**DESCRIPTION OF THE TASK**
Rewrite all of the entries below with each "screenshot" swapped for "capture" and every other character kept the same, omitting the pictures.

**GIVEN RECORDS**
┄┄┄┄┄┄┄┄┄┄
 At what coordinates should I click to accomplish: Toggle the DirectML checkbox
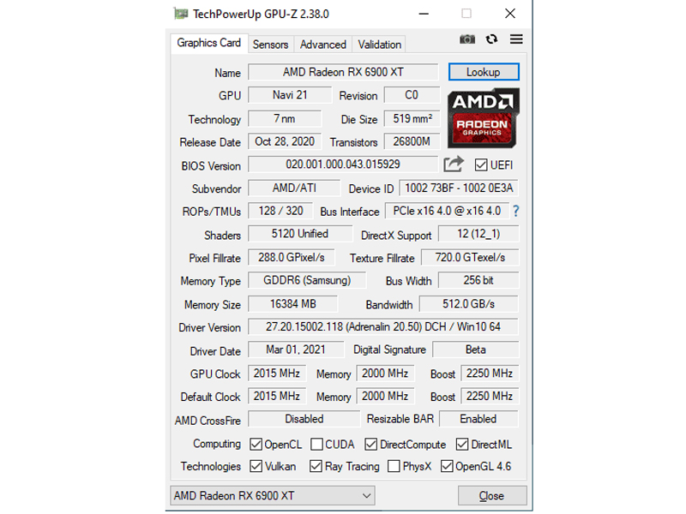coord(461,444)
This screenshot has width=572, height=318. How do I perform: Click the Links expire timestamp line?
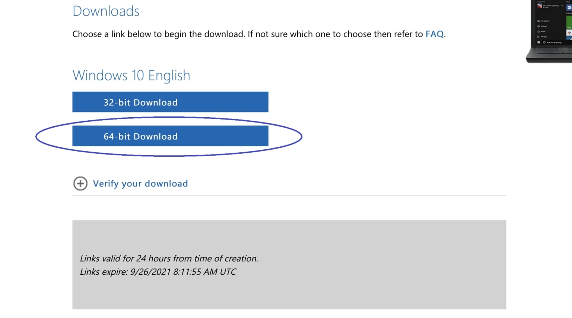[158, 272]
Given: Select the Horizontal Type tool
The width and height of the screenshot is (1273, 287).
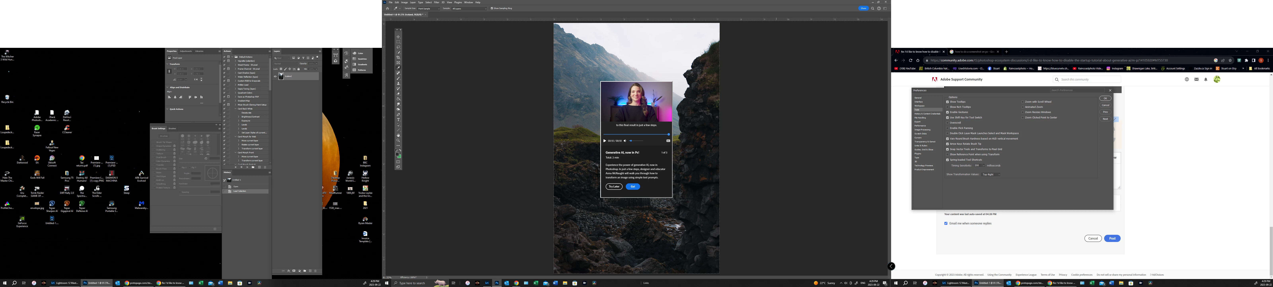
┄┄┄┄┄┄┄┄┄┄
**SOLVED PROBLEM**
 At what coordinates should I click to accomplish: Toggle the DirectML checkbox
coord(461,444)
This capture has width=572, height=318. How do I perform: Click the Links expire timestamp line?
[158, 272]
Given: Select the Horizontal Type tool
The width and height of the capture is (1273, 287).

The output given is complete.